História, história, estória


Eis que, finalmente, me dei ao trabalho de ir averiguar uma temática que me irrita supinamente mas, que para a qual tinha de existir alguma explicação.

A utilização da palavra «estória» - que começou a ter uma utilização relativamente recente - é algo que me tira do sério. Não tenho nada contra a palavra apenas acho que é uma tontice pegada, criada propositadamente para provocar discórdia.

Eu estou do lado dos que defendem que esta palavra - estória - é uma invenção que não traz, nem acrescenta nenhuma mais-valia à língua portuguesa. Utilizar esta palavra sob pretexto de que estamos a narrar factos imaginários, de ficção é - na minha modesta opinião - uma imbecilidade e por isso recuso-me a utilizá-la.

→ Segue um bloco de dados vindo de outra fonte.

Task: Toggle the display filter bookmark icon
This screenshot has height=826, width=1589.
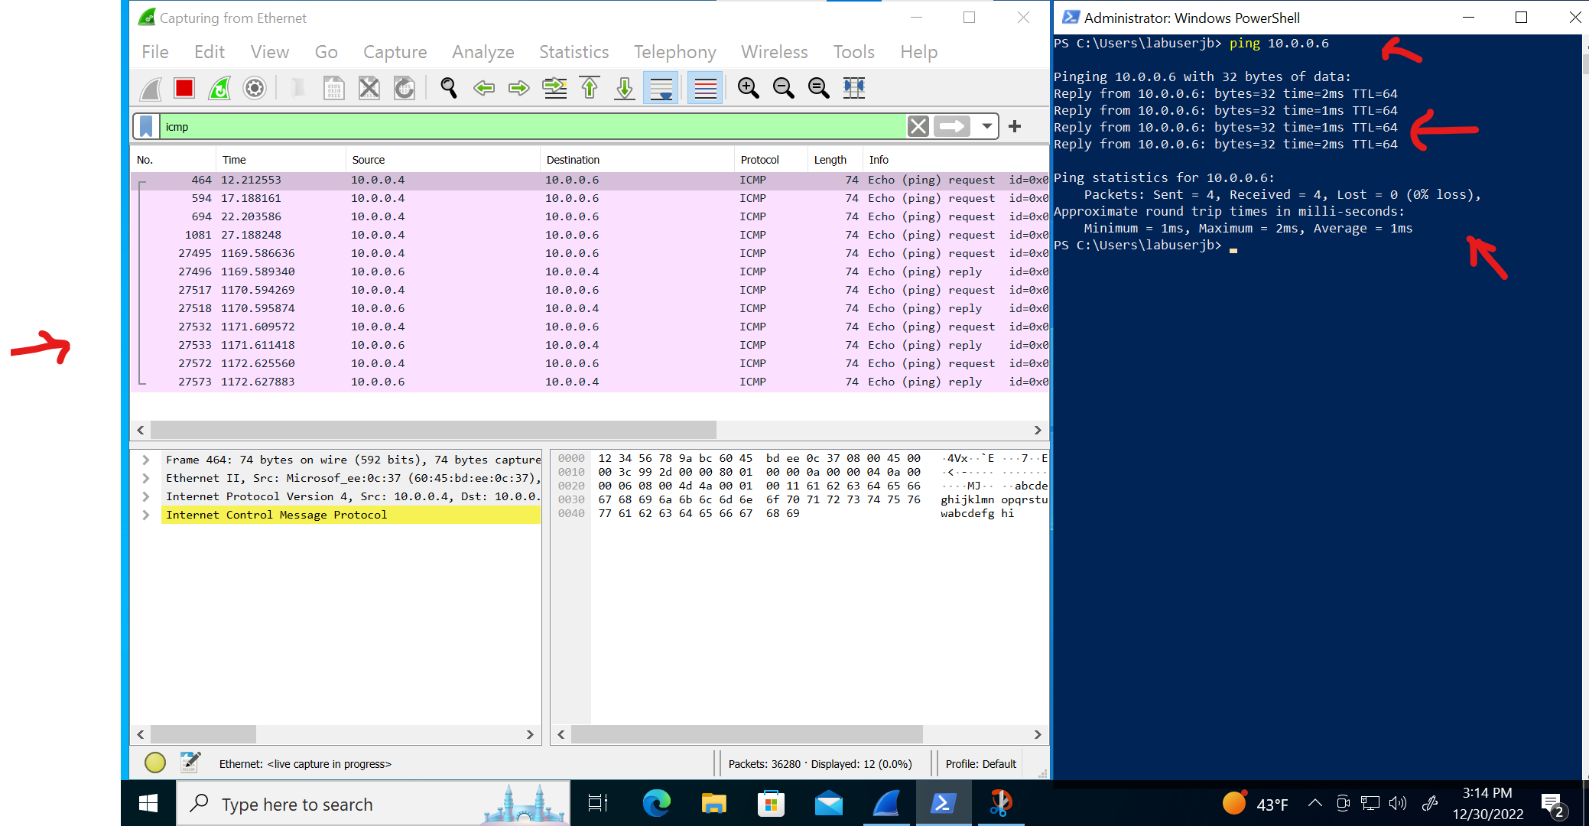Action: [146, 126]

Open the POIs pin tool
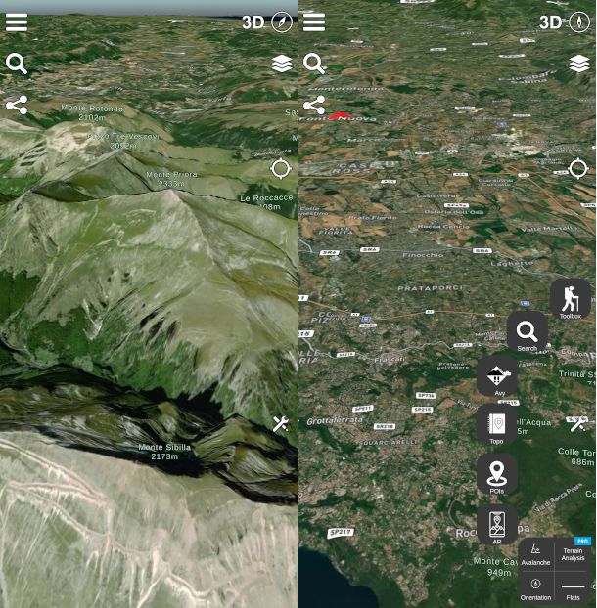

Quando pretendo distinguir a narração de factos reais da narração de factos ficticios, apenas troco o «H» maiúsculo, pelo «h» minúsculo. Foi assim que me ensinaram na escola e não vejo qualquer necessidade de recorrer às línguas anglo-saxónicas como fonte de inspiração, para inventar uma nova palavra que me vai resolver um problema que, na realidade, não existe.

Quando eu quero inventar palavras - e uma vez que não linguísta, como o Tolkien - recorro a um gerador online e crio, praticamente, uma língua inteira, com as regras certas e com a fonética adequada (que aliás foi o que fiz para criar 2 línguas para a história que estou a escrever).